Nunca Portugal precisou de gente desta índole para fazer as verdadeiras reformas de que carecia com a finalidade de se tornar grande entre as nações europeias. Imagino-o agora, decadente e amargurado, a empoar-se num qualquer lupanar de rua íngreme, lançado ao abandono por quem não suporta a sua decadência física e moral, na ilusão de que a minha morte representará a passadeira estendida para um regresso que nunca ocorrerá. Sei bem como a inveja de quem me cobiçou o poder e a influência foi a hidra que nunca parou de se enrodilhar nas pernas de quantos, com astúcia e ambição, me adulavam e seguiam, sempre na esperança de que por fim soasse a hora da minha desgraça. E essa hora chegou, colocando em alvoroço nos gabinetes, com sanha de verdadeiros carrascos, aqueles que ainda há poucos meses serviam diligentemente sob as minhas ordens e de tudo me informavam com copiosa imaginação, na esperança de conquistarem um lugar que a intriga ajudasse a vagar.

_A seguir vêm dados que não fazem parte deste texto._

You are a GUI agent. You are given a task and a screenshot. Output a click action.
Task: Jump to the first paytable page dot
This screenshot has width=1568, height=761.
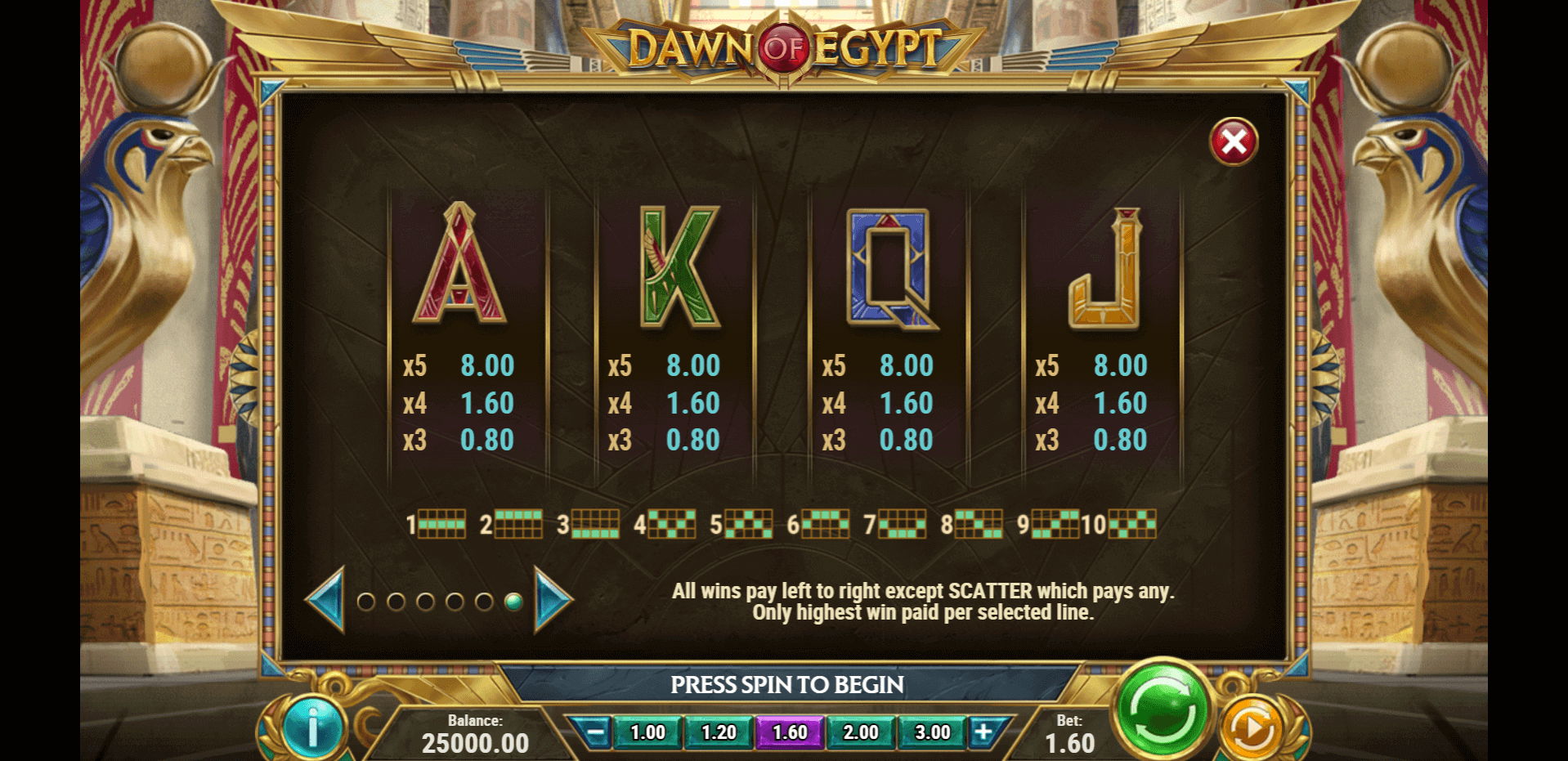click(366, 602)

Restasse-me ainda tempo para semelhante tarefa e havia de escrever um extenso tratado sobre a baixeza moral e a ambição sem limites dos cortesãos deste reino de Portugal e de todos os reinos, que não é afinal muito diversa a condição dos humanos de nação para nação. Aprendo com o passar dos anos esta lição que nunca deixei de ter presente, para o melhor e para o pior. Se é preciso ter um culpado, aqui têm agora o culpado. E em resposta à minha voz interior, que nunca desiste de me confrontar com as suas interrogações, eu respondo apenas, bem seguro do que digo: eis o culpado, o que reconstruiu Lisboa depois do terramoto, o que manteve o imenso Brasil longe da cobiça dos holandeses, o que reorganizou o exército e impôs o respeito às chancelarias estrangeiras e que converteu o comércio e a indústria desta terra em fonte de riqueza para muita gente.
Mas talvez não seja tempo de lembrar tais méritos, se é que assim podem ser entendidos, pois um culpado é sempre um culpado, e mais culpado se torna ainda quando é tratado nas ruas como um algoz da liberdade do seu povo. Mas que liberdade é essa que se ergue sobre o pedestal da miséria, do atraso, da ignorância, da crendice e da superstição, da subserviência e do medo? Se é essa liberdade que agora festejam nas ruas, mais avisado será baptizarem-na com outro nome. À íntima voz que me interroga a cada passo, respondo com esta breve reflexão: se para os novos arautos do poder eu sou o cruel dragão que a rainha escorraçou, que não descansem até que se extingam de vez as labaredas que a pobre criatura lançava pelas narinas ofegantes. O certo é que com todas estas maquinações que tão severamente me visam conseguiram roubar-me o ânimo até para manter em dia a correspondência com os meus filhos e com os amigos que me ficaram leais e dedicados, mesmo estando cientes dos riscos que essa lealdade e dedicação podem representar. E que fique registado nestas páginas que não temo o julgamento de nenhum deles, pois todos em consciência sabem que nunca deixei de colocar acima do meu interesse pessoal o do reino, o do meu rei e o do nosso Portugal.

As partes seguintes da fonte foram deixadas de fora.